Dokumen Lingkungan SPPL sebagai dokumen publik seharus bisa diakses oleh setiap orang karena jelas aturanya. Pejabat publik yang taat aturan berarti pejabat yang memberi pelayanan yang bagi warga sebagai bentuk terciptanya negara demokratis yang menjunjung tinggi kedaulatan rakyat untuk mewujudkan penyelenggaraan Negara yang baik, ungkap Sanderson pada Senin (21/04)
Dalam jawaban penolakan pemberian data sangat kurang relevan dan tidak mempertimbangkan serta melihat kepentingan yang lebih besar jika dipersulit dan tertutupnya akses informasi terhadap dokumen lingkungan SPPL yang dipegang DLH. Kita paham dan mengalami sendiri dampak dari masalah-masalah lingkungan hidup yang ada di Kabupaten Lahat yang secara langsung mempengaruhi hidup dan kehidupan warganya, banjir, tanah longsong, pencemaran udara, konflik sosial akibat tambang baik dari perusahaan, masyarakat dan pemerintah Daerah. Hampir tiap hari kita baca media, terkait masalah lingkungan dalam arti luas. Namun sejauh ini langkah kongkrit dari pemerintah daerah belum jelas dan terkesan mencari kambing hitam dari pokok permasalahan dampak pertambangan khususnya di Kabupaten Lahat.

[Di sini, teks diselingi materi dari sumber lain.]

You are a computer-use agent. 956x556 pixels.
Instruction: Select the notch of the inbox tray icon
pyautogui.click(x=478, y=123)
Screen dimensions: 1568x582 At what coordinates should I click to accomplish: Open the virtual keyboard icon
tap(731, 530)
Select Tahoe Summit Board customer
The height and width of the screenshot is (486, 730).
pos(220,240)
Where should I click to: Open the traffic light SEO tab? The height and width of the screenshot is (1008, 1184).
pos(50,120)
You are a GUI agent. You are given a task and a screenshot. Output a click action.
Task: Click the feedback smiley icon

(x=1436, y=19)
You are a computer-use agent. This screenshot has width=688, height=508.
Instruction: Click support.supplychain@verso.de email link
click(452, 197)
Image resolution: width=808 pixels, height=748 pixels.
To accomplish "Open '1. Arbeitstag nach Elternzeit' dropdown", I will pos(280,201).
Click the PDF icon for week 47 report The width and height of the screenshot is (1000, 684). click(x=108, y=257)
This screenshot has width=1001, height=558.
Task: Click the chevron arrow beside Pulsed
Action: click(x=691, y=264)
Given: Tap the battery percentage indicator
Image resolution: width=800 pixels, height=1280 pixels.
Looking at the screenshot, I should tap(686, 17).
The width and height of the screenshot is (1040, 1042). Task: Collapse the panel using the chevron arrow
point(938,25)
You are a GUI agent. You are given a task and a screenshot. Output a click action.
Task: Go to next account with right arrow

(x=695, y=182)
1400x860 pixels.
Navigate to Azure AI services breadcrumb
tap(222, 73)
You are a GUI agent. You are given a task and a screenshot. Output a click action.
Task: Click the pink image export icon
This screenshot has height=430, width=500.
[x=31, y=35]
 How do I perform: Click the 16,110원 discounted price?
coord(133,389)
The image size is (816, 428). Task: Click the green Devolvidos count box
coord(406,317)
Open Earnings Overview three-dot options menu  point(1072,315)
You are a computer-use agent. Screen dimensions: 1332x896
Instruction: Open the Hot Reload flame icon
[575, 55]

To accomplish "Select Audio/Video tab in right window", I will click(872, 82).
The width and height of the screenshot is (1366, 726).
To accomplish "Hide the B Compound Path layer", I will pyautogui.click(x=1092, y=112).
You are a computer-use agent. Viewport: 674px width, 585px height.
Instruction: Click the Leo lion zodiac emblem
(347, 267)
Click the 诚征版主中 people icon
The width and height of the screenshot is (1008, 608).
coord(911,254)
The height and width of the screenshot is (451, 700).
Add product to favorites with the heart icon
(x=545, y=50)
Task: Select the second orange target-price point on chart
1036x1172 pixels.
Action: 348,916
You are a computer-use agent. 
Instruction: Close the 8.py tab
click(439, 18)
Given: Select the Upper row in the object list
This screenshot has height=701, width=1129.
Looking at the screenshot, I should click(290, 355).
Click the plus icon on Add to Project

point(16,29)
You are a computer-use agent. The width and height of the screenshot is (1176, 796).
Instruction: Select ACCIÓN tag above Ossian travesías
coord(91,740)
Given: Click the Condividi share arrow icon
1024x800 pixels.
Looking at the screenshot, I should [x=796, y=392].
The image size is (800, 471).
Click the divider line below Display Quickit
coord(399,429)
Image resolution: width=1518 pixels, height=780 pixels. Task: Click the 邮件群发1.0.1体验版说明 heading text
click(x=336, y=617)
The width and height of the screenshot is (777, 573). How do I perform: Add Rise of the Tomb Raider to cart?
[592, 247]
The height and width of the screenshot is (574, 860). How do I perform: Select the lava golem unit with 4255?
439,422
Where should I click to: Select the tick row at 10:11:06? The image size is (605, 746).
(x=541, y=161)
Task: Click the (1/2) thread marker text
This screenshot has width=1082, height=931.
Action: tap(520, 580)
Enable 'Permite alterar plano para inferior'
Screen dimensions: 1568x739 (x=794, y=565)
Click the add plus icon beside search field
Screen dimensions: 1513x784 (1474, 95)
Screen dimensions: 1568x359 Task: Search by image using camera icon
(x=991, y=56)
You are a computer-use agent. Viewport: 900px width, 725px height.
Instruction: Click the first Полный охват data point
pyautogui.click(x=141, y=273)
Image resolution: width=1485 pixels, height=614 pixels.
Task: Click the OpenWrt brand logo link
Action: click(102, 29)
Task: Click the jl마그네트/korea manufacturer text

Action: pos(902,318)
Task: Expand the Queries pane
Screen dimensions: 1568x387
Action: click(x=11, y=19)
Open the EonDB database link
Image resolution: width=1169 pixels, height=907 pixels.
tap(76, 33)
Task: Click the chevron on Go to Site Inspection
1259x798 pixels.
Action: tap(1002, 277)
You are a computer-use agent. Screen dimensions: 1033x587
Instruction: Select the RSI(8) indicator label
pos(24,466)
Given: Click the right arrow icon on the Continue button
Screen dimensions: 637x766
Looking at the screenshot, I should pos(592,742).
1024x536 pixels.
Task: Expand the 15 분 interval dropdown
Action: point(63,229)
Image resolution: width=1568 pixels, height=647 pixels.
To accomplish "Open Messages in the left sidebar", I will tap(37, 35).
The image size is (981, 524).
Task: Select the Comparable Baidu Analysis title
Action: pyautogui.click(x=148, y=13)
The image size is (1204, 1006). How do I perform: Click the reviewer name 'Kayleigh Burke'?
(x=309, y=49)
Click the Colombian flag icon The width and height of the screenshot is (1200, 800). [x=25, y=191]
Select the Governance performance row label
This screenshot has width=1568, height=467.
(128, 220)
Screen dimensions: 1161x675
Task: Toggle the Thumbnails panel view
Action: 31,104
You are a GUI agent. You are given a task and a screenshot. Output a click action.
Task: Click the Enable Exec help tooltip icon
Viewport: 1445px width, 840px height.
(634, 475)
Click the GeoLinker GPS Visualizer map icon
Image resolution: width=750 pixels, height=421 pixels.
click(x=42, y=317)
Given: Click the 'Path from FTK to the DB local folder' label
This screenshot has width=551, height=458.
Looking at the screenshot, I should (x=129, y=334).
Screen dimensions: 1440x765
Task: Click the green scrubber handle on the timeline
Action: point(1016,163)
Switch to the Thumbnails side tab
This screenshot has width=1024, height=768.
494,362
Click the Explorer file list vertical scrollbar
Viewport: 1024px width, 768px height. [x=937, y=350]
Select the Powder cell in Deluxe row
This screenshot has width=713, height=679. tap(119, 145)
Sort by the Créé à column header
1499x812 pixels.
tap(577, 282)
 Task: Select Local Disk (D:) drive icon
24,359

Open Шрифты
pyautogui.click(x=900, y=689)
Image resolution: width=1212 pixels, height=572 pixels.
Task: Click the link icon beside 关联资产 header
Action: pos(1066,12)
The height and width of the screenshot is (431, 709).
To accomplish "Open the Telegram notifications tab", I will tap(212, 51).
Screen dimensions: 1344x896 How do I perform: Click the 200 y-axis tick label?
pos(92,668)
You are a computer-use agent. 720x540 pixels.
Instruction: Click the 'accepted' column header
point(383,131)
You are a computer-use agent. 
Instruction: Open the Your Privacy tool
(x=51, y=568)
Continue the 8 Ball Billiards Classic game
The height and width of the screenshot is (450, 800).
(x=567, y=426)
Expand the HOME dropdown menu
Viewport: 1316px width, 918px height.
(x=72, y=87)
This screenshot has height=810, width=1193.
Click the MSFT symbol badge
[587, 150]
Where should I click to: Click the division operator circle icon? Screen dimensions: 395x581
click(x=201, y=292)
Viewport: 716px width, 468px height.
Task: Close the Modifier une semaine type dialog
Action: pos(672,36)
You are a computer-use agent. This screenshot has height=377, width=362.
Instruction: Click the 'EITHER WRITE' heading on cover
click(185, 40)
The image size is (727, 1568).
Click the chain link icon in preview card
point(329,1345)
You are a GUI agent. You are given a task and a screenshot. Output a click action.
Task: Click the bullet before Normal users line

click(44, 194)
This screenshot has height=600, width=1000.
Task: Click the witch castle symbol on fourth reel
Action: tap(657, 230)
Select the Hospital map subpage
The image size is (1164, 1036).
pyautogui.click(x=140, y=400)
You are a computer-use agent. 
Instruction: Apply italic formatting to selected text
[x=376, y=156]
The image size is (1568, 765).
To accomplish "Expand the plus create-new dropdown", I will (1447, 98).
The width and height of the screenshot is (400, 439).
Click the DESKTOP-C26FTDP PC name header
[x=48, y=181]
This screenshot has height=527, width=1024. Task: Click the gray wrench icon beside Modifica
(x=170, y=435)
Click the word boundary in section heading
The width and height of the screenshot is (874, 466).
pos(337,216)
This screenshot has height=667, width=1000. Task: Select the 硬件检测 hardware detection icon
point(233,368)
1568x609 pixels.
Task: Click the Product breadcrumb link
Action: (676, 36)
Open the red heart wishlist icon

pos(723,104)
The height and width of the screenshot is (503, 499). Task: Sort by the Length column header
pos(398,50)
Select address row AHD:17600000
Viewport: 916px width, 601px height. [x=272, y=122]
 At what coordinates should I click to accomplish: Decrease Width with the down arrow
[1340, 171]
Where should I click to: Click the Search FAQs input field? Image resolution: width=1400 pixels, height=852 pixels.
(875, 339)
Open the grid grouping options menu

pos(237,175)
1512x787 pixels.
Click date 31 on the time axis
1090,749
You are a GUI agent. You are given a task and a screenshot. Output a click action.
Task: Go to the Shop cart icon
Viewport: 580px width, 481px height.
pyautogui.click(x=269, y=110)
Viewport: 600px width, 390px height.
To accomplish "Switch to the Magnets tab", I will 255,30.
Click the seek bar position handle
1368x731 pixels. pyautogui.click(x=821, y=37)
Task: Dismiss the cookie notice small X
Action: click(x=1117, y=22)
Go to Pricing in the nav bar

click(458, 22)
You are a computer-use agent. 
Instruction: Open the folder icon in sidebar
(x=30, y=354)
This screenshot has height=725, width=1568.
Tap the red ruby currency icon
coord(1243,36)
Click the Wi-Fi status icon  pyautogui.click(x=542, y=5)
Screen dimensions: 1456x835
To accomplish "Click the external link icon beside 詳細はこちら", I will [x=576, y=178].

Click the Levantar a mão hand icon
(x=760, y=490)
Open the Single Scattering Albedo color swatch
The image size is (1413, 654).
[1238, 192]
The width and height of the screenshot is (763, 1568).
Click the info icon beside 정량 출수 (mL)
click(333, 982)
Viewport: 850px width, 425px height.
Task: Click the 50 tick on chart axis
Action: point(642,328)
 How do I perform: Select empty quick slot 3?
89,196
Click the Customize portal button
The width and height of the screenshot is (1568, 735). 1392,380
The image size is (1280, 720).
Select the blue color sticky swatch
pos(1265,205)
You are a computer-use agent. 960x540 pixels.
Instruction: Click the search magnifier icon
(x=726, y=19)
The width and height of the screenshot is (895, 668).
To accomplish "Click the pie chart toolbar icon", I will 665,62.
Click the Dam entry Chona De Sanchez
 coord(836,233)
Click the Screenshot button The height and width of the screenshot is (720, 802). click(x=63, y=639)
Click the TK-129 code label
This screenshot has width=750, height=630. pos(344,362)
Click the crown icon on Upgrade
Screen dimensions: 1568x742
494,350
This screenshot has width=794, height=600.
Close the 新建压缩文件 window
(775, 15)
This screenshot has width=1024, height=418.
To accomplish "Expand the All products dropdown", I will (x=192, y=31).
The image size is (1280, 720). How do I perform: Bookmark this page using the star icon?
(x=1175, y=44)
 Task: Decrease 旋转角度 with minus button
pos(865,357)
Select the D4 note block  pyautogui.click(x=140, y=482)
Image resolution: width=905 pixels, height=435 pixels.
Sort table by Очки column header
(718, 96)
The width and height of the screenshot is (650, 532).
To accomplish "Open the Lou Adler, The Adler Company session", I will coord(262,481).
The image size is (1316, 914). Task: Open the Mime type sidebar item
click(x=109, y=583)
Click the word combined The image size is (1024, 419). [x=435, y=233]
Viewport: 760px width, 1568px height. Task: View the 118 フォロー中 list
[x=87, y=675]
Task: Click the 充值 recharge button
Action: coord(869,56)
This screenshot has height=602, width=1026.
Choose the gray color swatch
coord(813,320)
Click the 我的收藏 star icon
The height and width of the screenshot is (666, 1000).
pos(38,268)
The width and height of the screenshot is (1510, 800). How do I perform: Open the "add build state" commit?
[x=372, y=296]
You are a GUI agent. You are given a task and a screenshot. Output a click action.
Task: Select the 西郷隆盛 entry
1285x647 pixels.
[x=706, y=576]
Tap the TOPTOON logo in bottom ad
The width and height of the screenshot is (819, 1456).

Diakui Sanderson, warga sering disuguhi informasi data yang simpang siur baik dari DLH, Dinas Pertambangan, dan audit BPK terkait IUP, dana reklamasi tambang, Dokumen Amdal/UKL/UPL wilayah RTRW, dan upaya hukum yang sudah dilakukan. Undang-undang keterbukaan informasi ini seyogyanya sebagai sarana dalam mengoptimalkan pengawasan publik terhadap penyelenggaraan negara dan Badan Publik lainnya dan segala sesuatu yang berakibat pada kepentingan publik. Ini yang seharusnya dibangun oleh pajabat publik di lingkungan Pemerintah Kabupaten Lahat melalui Dinas Komunikasi dan Informatika Kabupaten Lahat dan ditampilkan melalui website agar jangan saling menyalahkan, lempar tanggungjawab, mencoba menutupi masalah lingkungan yang krusial akibat tambang batubara dan lainnya. Sudah saatnya menjadi pejabat publik yang mengabadi pada warganya karena amanah jabatan yang dipegang bukan mengabadi karena ada tekanan oknum partai politik, pengusaha, birokrat, anggota dewan dan sebagainnya, ujar Sanderson Syafe’i, ST. SH Ketua PLANTARI di Kantornya bilangan Bandar Jaya.
Sanderson menjelaskan, dalam sistem pengelolaan informasi publik berpijak pada satu upaya untuk mengembangkan masyarakat informasi, dimana masyarakat peduli dengan memuaskan. Inh.